Search code examples
python-3.xpython-docx

Find a string by index in docx document with docx module


I am looking through a docx document using docx module and regex.

I have found the text immediately before the string I actually want to extract. How can I reference next string? Can I use the Index at all?

for table in wordDoc.tables:
    for row in table.rows:
        for cell in row.cells:
            #grabbing the Payment Total Amount
            if 'Total Payment Amount:' in cell.text:
                 print(cell.text)
                 print(cell.text.index)


Output:

Total Payment Amount:
<built-in method index of str object at 0x000001F9376D26C0>

Solution

  • Something like this should give you the idea:

    >>> text = "The quick brown fox"
    >>> key = "quick"
    >>> start = text.index(key)
    >>> start
    4
    >>> text[start:]
    'quick brown fox'
    >>> text[start+len(key):]
    ' brown fox'
    

    A few of the finer points:

    • .index() is a method, not a property, so you need to give it the key value you're after.

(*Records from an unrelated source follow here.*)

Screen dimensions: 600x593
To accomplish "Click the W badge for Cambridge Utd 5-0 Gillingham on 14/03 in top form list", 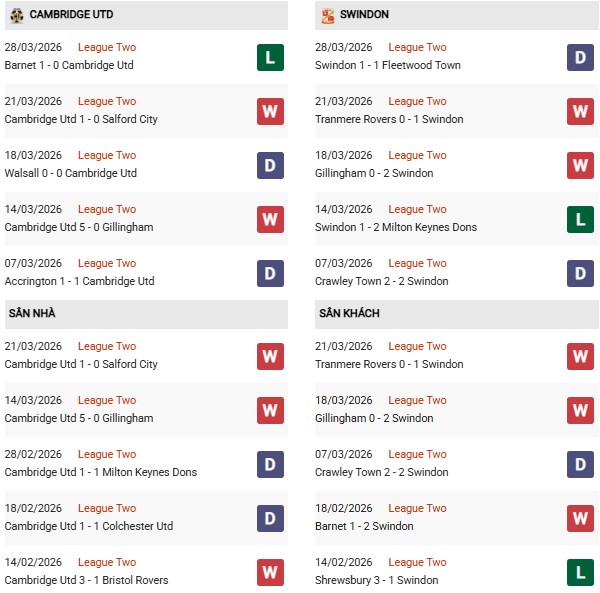I will (270, 219).
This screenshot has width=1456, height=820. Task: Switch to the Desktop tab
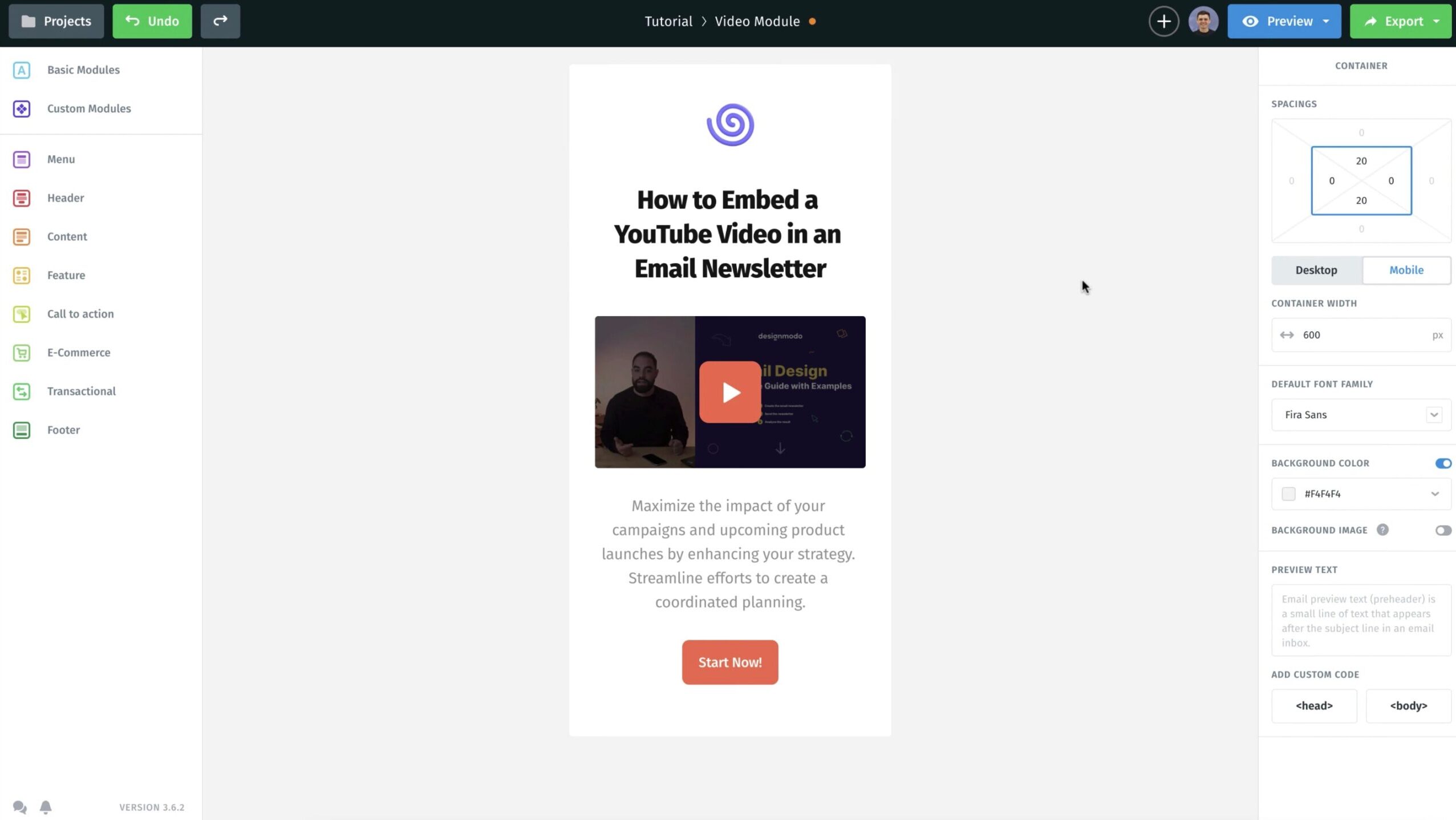pyautogui.click(x=1316, y=270)
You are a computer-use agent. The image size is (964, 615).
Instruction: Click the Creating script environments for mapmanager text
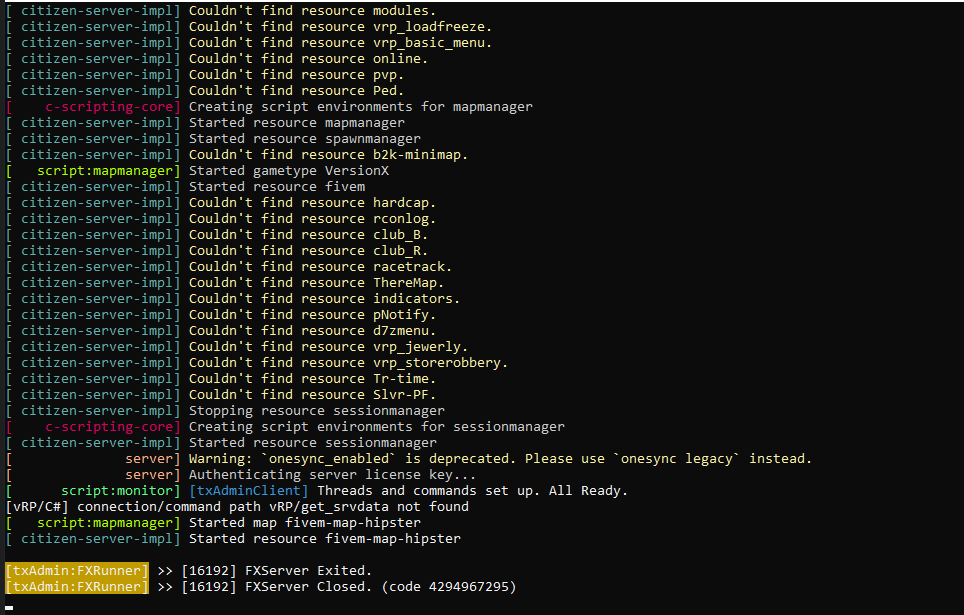point(360,106)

    • `.index() give you the starting offset of the key within the string, you need to add the length of the key to locate the suffix.

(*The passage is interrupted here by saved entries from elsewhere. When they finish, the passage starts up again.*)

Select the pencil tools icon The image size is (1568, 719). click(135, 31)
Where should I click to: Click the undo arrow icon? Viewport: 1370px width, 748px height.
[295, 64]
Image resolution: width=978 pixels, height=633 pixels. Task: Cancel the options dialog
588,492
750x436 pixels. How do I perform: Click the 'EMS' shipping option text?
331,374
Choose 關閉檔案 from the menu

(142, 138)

    • "Slicing" a string to get a suffix is accomplished with an open-ended range (e.g. s[n:]). Search on python string slice to find more on how that works.

    • You may need to account for spaces between words. Using the .lstrip() method is probably best for that since it works for no spaces, one space, or multiple spaces.

      >>> text[start+len(key):].lstrip()
      'brown fox'